Record set:
=== Begin Enclosure ===

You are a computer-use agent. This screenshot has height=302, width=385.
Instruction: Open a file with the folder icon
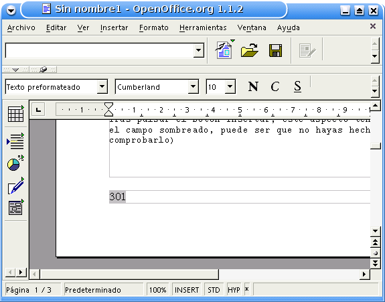click(x=249, y=50)
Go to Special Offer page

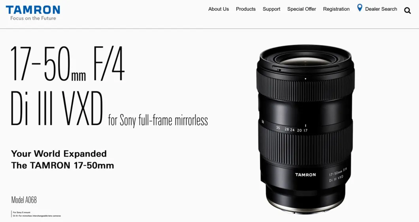[302, 9]
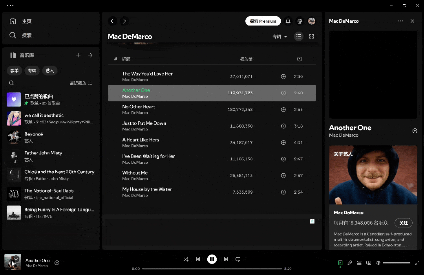The height and width of the screenshot is (275, 424).
Task: Follow Mac DeMarco with 关注 button
Action: pyautogui.click(x=403, y=223)
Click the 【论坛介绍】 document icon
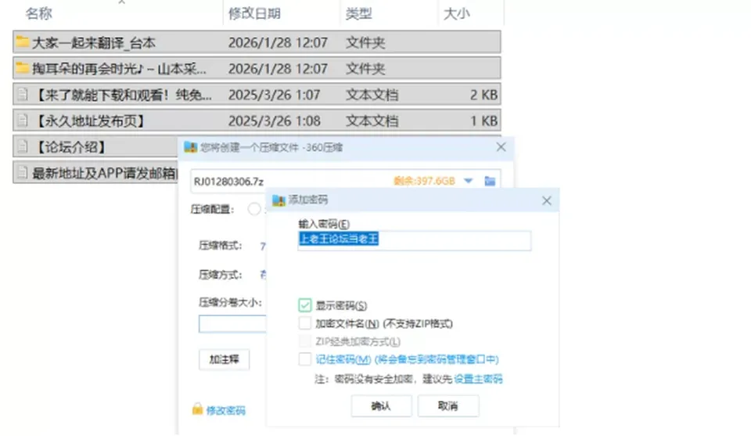Image resolution: width=751 pixels, height=436 pixels. pyautogui.click(x=22, y=146)
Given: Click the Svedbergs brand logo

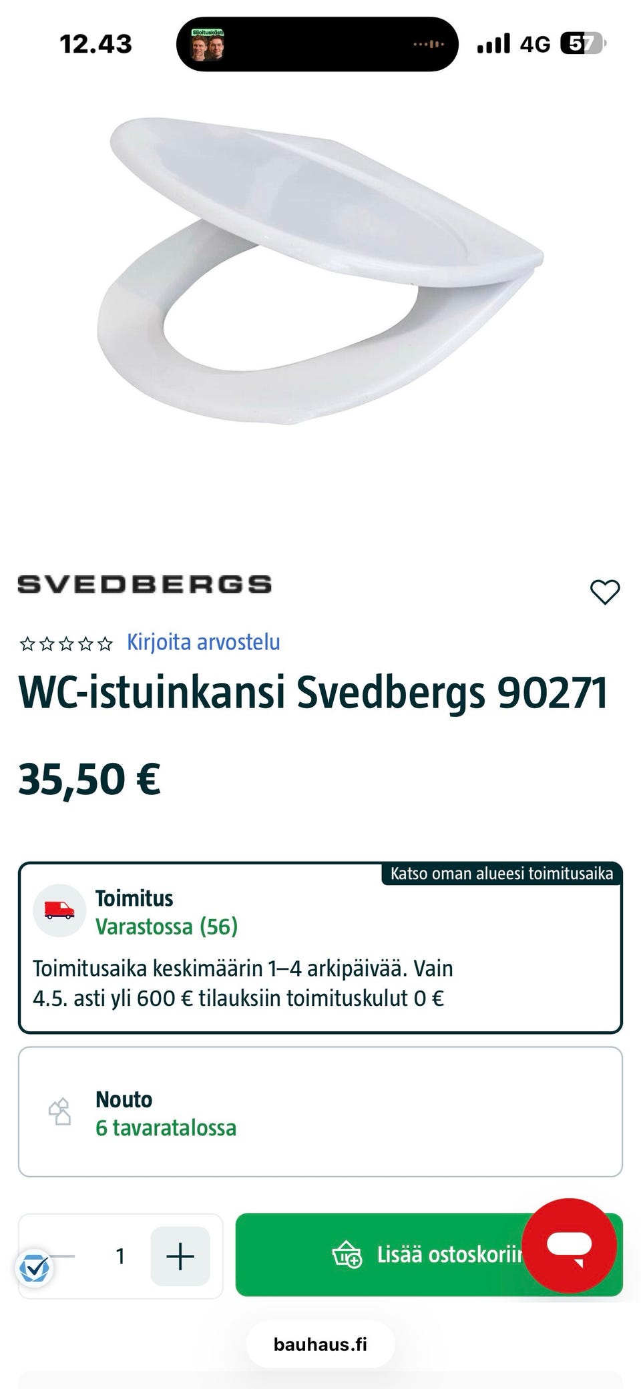Looking at the screenshot, I should point(144,584).
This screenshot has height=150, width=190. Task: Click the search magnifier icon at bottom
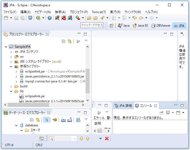coord(51,138)
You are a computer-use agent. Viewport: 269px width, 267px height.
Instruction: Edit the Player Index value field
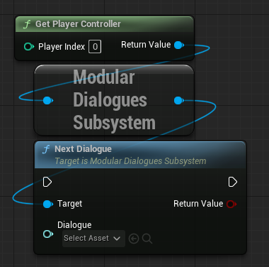95,47
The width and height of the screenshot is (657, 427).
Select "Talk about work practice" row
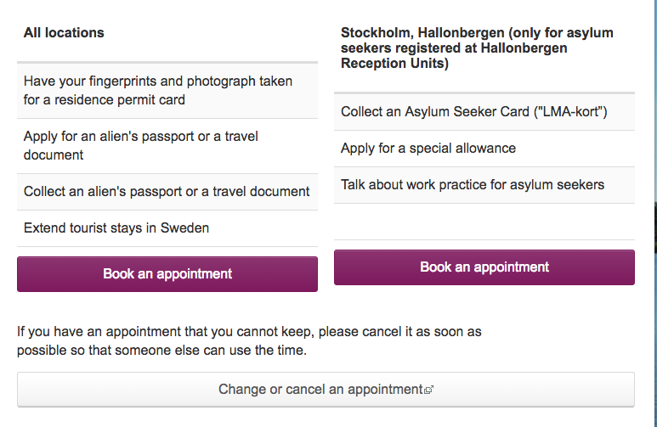pyautogui.click(x=473, y=185)
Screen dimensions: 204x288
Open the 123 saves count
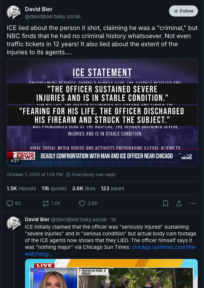point(112,189)
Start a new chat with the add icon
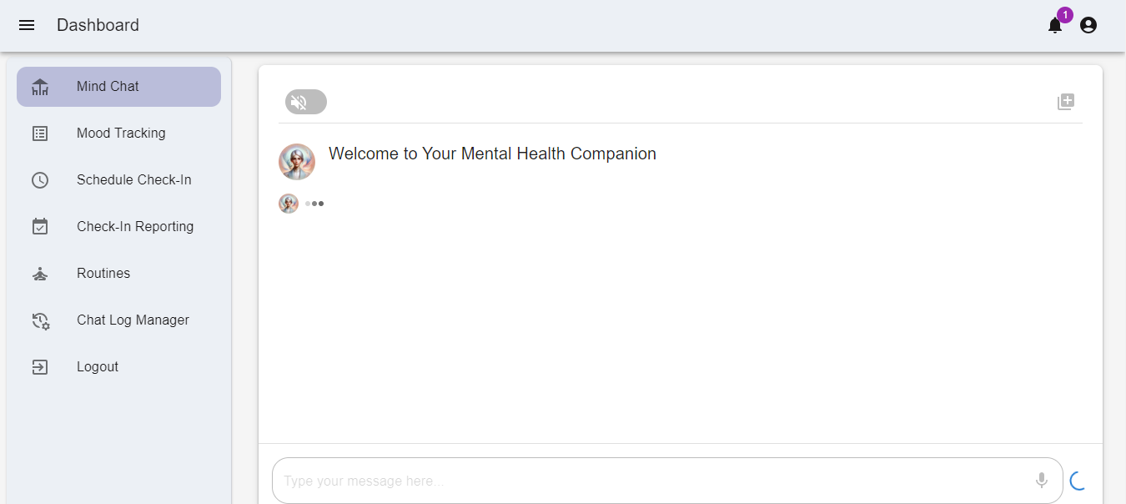1126x504 pixels. coord(1066,101)
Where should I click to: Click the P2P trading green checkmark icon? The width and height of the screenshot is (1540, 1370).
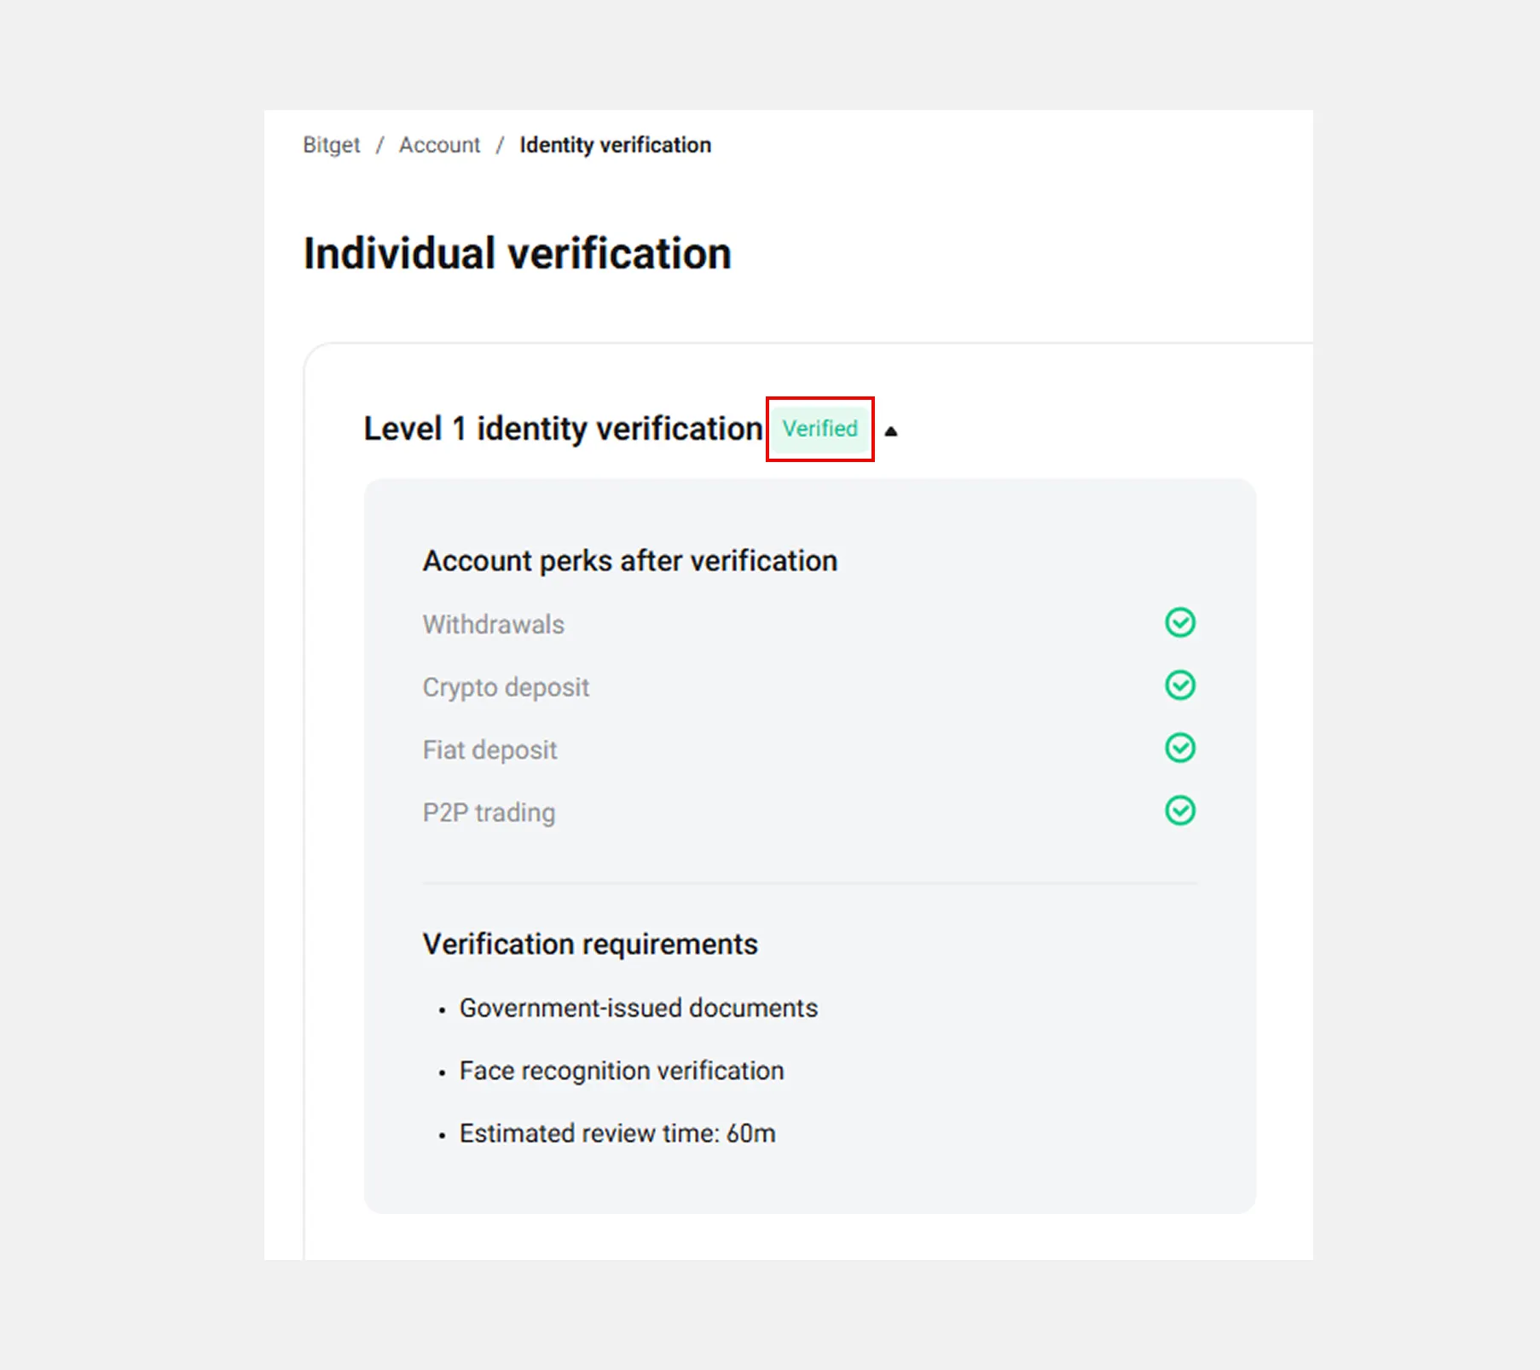[1180, 811]
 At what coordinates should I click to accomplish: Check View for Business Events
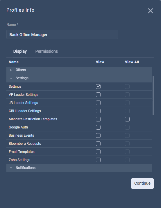(98, 135)
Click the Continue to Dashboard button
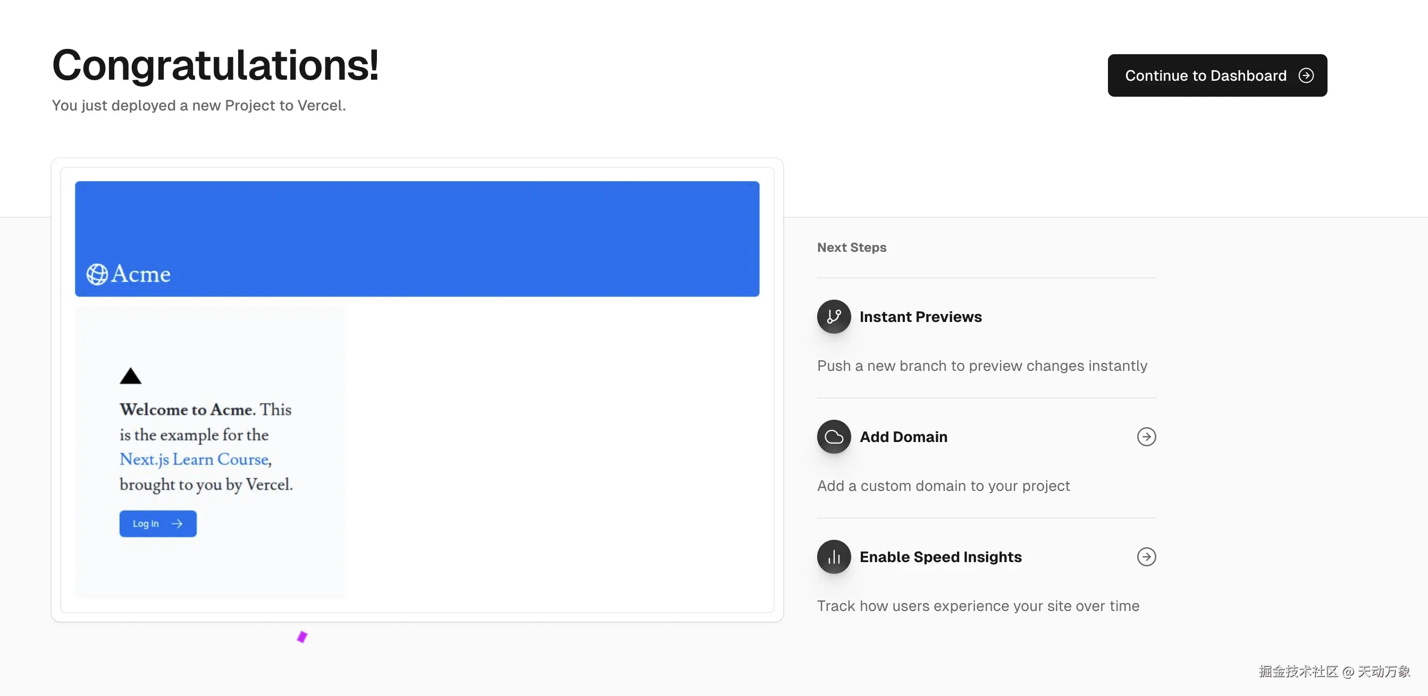 [x=1205, y=75]
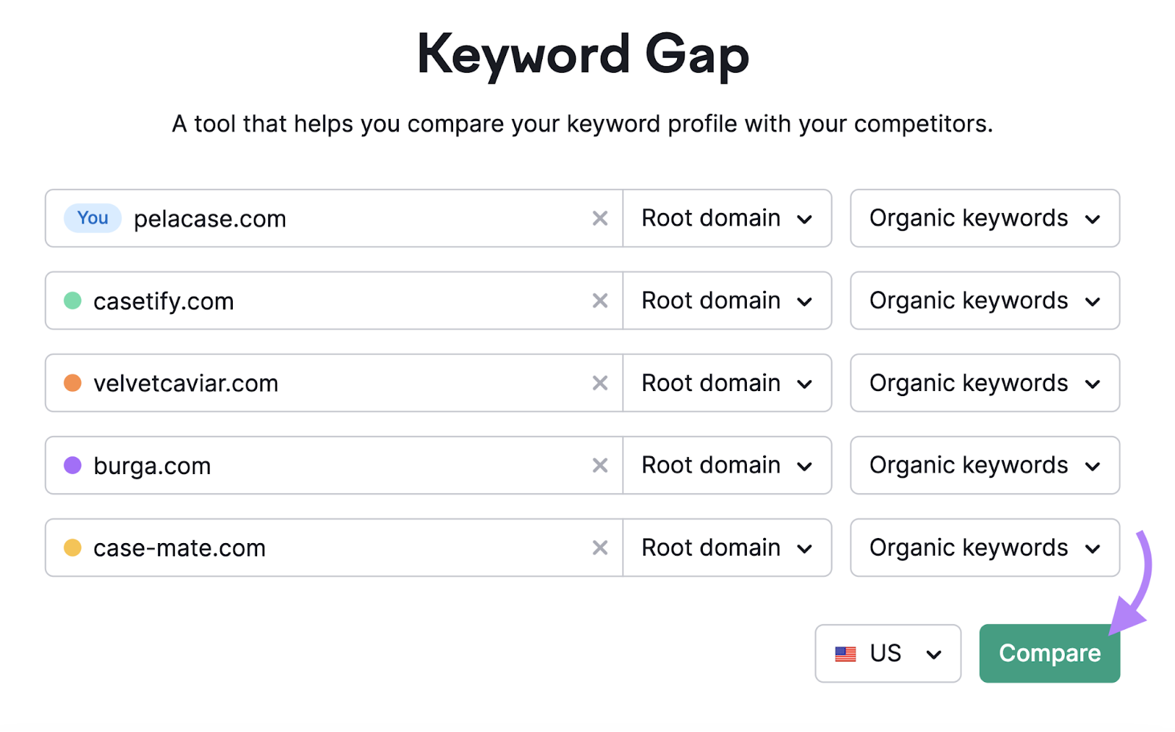
Task: Open Root domain dropdown for pelacase.com
Action: pyautogui.click(x=726, y=218)
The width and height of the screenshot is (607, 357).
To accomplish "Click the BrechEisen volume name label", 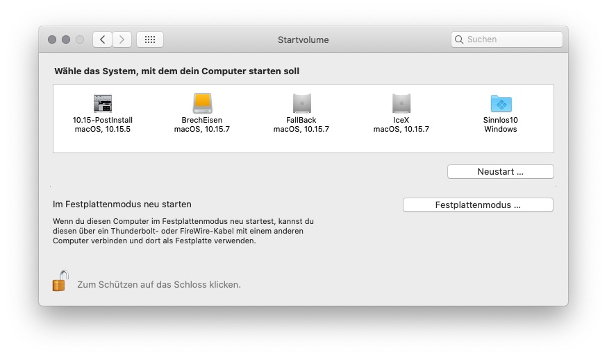I will pos(202,120).

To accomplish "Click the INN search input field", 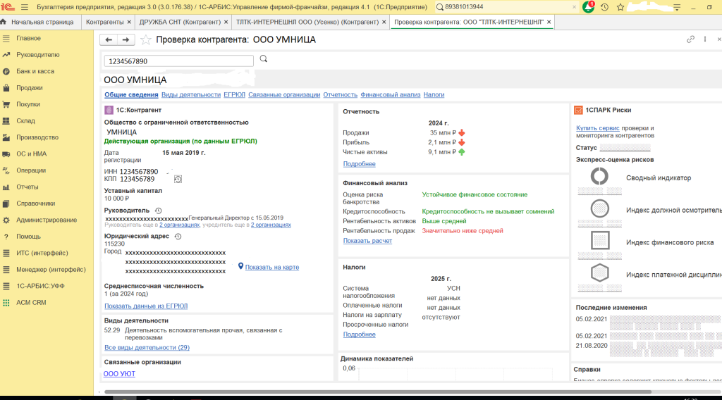I will tap(178, 61).
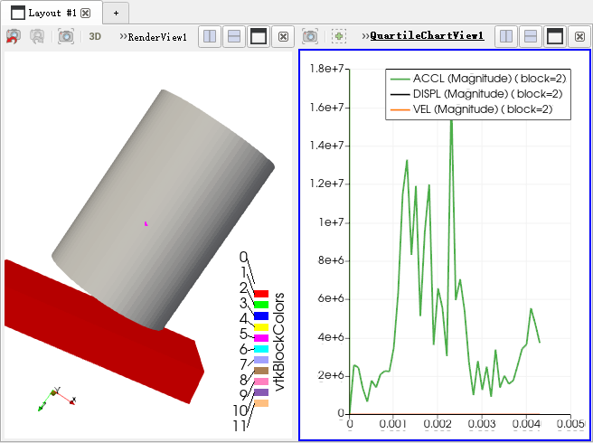The image size is (593, 443).
Task: Toggle the 3D interaction mode button
Action: (95, 37)
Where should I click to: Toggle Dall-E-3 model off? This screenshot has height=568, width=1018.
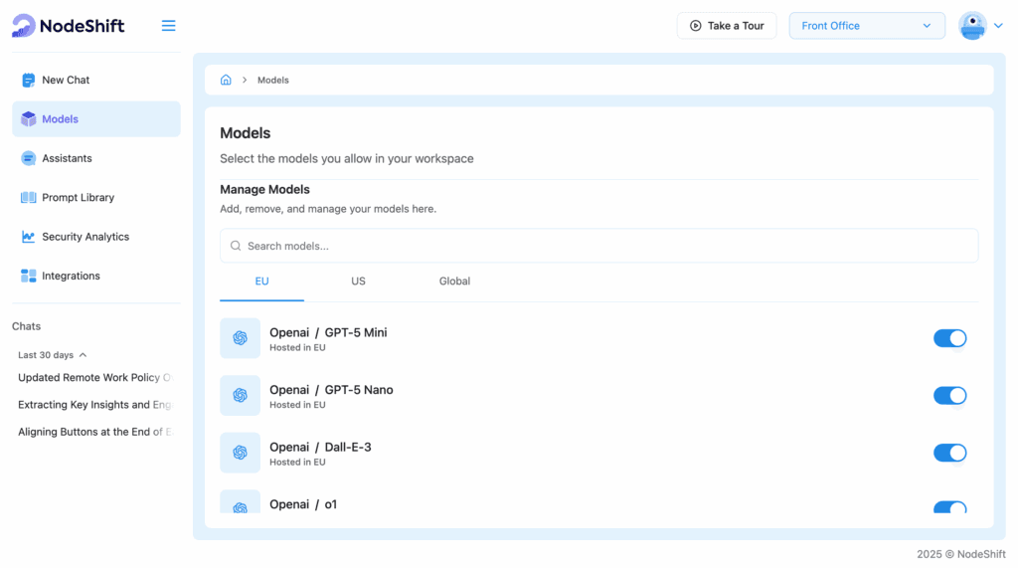pos(949,453)
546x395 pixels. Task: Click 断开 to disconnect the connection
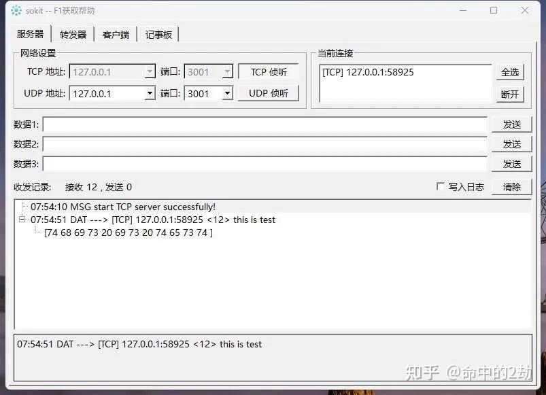click(x=509, y=94)
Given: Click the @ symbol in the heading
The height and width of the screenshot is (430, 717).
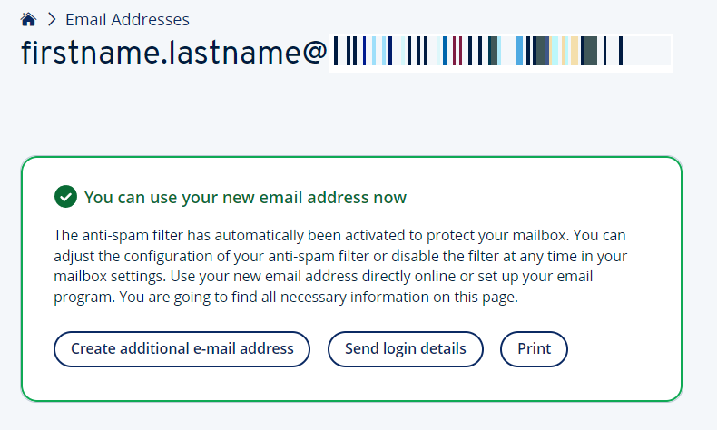Looking at the screenshot, I should click(x=313, y=53).
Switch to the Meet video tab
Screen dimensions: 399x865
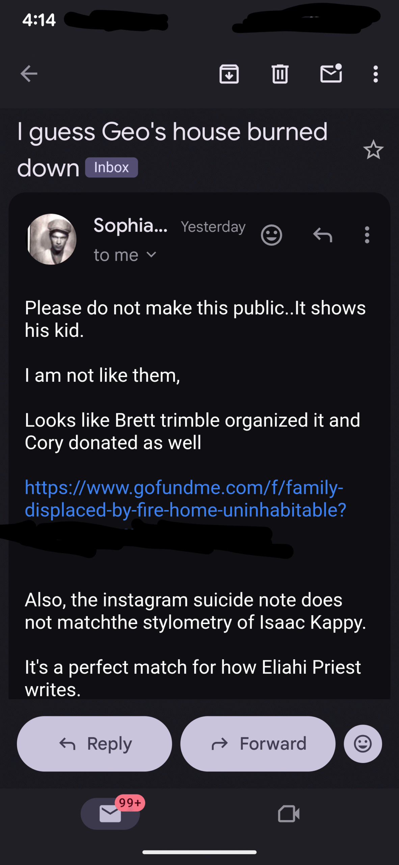pyautogui.click(x=289, y=814)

=== End Enclosure ===

What this task involves:
Reading through the material above, work out how many lines include "agent", then state that number alone.

Expected output:
2